195.000 Jobs könnten durch Autozölle in den USA vernichtet werden, warnt das Peterson Institute. BMW will wegen der bereits greifenden Stahl- und Aluminiumzölle und der chinesischen Vergeltung seine SUV-Produktion in den USA drosseln. Und Volvo droht damit, im geplanten neuen Werk in South Carolina weniger Menschen als beabsichtigt einzustellen.

Kein Aufstand der Republikaner

Trotzdem muss Trump für den Moment zwar Unmut, aber keinen breiten Widerstand aus seiner eigenen Partei fürchten. Das Weiße Haus darf allein festlegen, was es als Bedrohung für die nationale Sicherheit definiert – ob es nun Importe von Solarzellen, Waschmaschinen, Stahlrohren, Bremsklötzen oder Luxuslimousinen sind.


Doch selbst wenn sie anders könnten, würden die Republikaner im Kongress Trump wohl gewähren lassen. Abgesehen von einem Protestbrief von Abgeordneten und einem missbilligenden Antrag im Senat folgten bislang keine ernsthaften Versuche, die Handelsagenda zu beschneiden. Der Hauptgrund: Die republikanischen Amtsinhaber brauchen Trump als Zugpferd für die Kongresswahlen im November.
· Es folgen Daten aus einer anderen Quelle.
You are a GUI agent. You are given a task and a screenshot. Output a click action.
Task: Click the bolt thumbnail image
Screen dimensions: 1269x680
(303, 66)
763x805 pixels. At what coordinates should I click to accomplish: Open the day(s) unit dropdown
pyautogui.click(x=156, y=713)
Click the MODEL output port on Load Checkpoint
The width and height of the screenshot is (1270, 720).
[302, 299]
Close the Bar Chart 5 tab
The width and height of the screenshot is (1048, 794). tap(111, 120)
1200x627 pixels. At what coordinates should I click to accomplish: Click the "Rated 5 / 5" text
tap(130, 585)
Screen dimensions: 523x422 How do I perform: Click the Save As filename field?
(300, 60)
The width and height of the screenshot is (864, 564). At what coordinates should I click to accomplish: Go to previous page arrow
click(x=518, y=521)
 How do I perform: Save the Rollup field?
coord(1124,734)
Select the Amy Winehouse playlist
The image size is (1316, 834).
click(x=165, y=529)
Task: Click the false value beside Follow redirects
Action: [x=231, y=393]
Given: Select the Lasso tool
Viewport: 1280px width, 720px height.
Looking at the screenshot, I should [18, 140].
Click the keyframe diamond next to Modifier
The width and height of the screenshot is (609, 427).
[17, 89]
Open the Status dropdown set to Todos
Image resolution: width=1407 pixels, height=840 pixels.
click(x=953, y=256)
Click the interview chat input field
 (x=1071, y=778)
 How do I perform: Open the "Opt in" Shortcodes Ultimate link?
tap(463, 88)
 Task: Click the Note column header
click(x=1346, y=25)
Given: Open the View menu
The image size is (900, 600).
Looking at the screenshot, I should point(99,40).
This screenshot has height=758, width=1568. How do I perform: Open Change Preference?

Jede Attacke gegen den Präsidenten wäre eine Attacke gegen sich selbst.

Nach wie vor ist der US-Präsident – auch dank der bislang wachsenden Binnenwirtschaft – in seiner Partei überdurchschnittlich beliebt. Mehr geschätzt wurde nur George W. Bush nach den Anschlägen vom 11. September 2001. Bis zu den Wahlen dürfte sich der Großteil der republikanischen Amtsträger Trumps Handelskurs fügen.

Viele fürchten, Trump könnte sie auf Twitter verdammen, wenn sie sich allzu deutlich gegen seinen Protektionismus aussprechen. In den Trump-Hochburgen der Nation versucht man, das Thema vor den Wahlen kleinzuhalten. Kritik gibt es nur in sanften Dosen.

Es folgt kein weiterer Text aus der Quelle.